#### Exercise data

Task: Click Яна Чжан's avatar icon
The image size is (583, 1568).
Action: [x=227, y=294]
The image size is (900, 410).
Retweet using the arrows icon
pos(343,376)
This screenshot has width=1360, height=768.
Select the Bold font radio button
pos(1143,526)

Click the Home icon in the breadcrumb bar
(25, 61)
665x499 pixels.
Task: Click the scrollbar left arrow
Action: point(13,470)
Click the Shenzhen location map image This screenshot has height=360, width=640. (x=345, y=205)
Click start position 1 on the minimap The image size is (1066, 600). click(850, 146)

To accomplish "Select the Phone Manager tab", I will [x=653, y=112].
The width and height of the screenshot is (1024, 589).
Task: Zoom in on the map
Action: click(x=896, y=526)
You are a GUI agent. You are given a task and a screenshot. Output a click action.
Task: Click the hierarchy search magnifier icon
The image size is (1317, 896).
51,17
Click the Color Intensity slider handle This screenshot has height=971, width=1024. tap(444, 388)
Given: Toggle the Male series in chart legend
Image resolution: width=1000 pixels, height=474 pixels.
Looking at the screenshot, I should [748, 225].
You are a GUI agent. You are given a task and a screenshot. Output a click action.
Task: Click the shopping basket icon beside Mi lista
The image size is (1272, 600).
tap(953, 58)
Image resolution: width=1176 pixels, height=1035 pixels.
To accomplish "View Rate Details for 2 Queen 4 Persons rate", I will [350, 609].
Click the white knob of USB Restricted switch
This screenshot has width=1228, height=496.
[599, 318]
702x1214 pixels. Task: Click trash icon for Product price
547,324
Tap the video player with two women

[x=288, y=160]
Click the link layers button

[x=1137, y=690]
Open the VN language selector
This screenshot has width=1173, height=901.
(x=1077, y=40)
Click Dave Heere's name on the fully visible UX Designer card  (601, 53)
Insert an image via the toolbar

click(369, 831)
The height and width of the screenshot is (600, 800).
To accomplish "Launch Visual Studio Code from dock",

#### Task objective
Reproduce only the lines from the first one above through the line containing "pos(1143,526)", that line included. Keep the requests and shift every coordinate in the answers by -26.

#### Exercise response
Task: Click Яна Чжан's avatar icon
The image size is (583, 1568).
Action: [x=201, y=268]
The image size is (900, 410).
Retweet using the arrows icon
pos(317,350)
This screenshot has width=1360, height=768.
Select the Bold font radio button
pos(1117,500)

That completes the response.